_Activity_
The reply should be an exact transcription of every record.
::: Given information
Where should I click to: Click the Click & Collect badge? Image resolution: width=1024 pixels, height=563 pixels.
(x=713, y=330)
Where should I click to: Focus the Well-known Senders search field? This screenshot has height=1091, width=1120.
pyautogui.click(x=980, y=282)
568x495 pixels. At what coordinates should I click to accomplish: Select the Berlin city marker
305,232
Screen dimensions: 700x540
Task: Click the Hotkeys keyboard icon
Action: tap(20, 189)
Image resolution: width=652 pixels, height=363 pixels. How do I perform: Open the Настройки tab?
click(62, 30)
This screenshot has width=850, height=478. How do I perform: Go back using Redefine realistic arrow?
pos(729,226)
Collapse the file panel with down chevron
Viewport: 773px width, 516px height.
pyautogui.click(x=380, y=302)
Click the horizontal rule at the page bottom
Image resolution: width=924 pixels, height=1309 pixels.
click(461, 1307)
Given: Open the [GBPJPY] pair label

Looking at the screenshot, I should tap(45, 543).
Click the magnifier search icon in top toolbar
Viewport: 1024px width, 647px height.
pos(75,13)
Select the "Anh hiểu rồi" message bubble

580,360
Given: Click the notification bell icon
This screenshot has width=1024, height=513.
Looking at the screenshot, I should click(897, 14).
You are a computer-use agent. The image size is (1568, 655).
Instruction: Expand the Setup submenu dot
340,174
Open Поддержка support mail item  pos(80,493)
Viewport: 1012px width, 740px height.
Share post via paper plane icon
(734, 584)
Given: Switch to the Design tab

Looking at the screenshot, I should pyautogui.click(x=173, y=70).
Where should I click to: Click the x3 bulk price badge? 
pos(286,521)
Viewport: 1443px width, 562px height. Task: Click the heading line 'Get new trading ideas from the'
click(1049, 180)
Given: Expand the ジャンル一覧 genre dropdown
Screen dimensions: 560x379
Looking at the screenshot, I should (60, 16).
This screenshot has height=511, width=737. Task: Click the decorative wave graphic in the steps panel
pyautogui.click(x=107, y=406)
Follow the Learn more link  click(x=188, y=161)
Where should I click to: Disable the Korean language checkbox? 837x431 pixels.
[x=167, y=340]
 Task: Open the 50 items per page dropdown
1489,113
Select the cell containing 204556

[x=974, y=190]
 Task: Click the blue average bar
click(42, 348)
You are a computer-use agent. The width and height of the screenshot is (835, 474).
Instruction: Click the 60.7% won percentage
::::::
_Answer to this exercise_
Where should I click to: Click the Click & Collect badge? Image resolution: width=1024 pixels, height=563 pixels.
(x=713, y=330)
Where should I click to: Focus the Well-known Senders search field? This screenshot has height=1091, width=1120.
pyautogui.click(x=980, y=282)
568x495 pixels. At what coordinates should I click to accomplish: Select the Berlin city marker
305,232
Screen dimensions: 700x540
Task: Click the Hotkeys keyboard icon
Action: tap(20, 189)
Image resolution: width=652 pixels, height=363 pixels. How do I perform: Open the Настройки tab?
click(62, 30)
This screenshot has width=850, height=478. How do I perform: Go back using Redefine realistic arrow?
pos(729,226)
Collapse the file panel with down chevron
Viewport: 773px width, 516px height.
pyautogui.click(x=380, y=302)
Click the horizontal rule at the page bottom
Image resolution: width=924 pixels, height=1309 pixels.
click(461, 1307)
Given: Open the [GBPJPY] pair label

Looking at the screenshot, I should tap(45, 543).
Click the magnifier search icon in top toolbar
Viewport: 1024px width, 647px height.
pos(75,13)
Select the "Anh hiểu rồi" message bubble

580,360
Given: Click the notification bell icon
This screenshot has width=1024, height=513.
Looking at the screenshot, I should click(897, 14).
You are a computer-use agent. The image size is (1568, 655).
Instruction: Expand the Setup submenu dot
340,174
Open Поддержка support mail item  pos(80,493)
Viewport: 1012px width, 740px height.
Share post via paper plane icon
(734, 584)
Given: Switch to the Design tab

Looking at the screenshot, I should pyautogui.click(x=173, y=70).
Where should I click to: Click the x3 bulk price badge? 
pos(286,521)
Viewport: 1443px width, 562px height. Task: Click the heading line 'Get new trading ideas from the'
click(1049, 180)
Given: Expand the ジャンル一覧 genre dropdown
Screen dimensions: 560x379
Looking at the screenshot, I should (60, 16).
This screenshot has height=511, width=737. Task: Click the decorative wave graphic in the steps panel
pyautogui.click(x=107, y=406)
Follow the Learn more link  click(x=188, y=161)
Where should I click to: Disable the Korean language checkbox? 837x431 pixels.
[x=167, y=340]
 Task: Open the 50 items per page dropdown
1489,113
Select the cell containing 204556

[x=974, y=190]
 Task: Click the blue average bar
click(42, 348)
You are a computer-use agent. The width and height of the screenshot is (835, 474).
Instruction: Click the 60.7% won percentage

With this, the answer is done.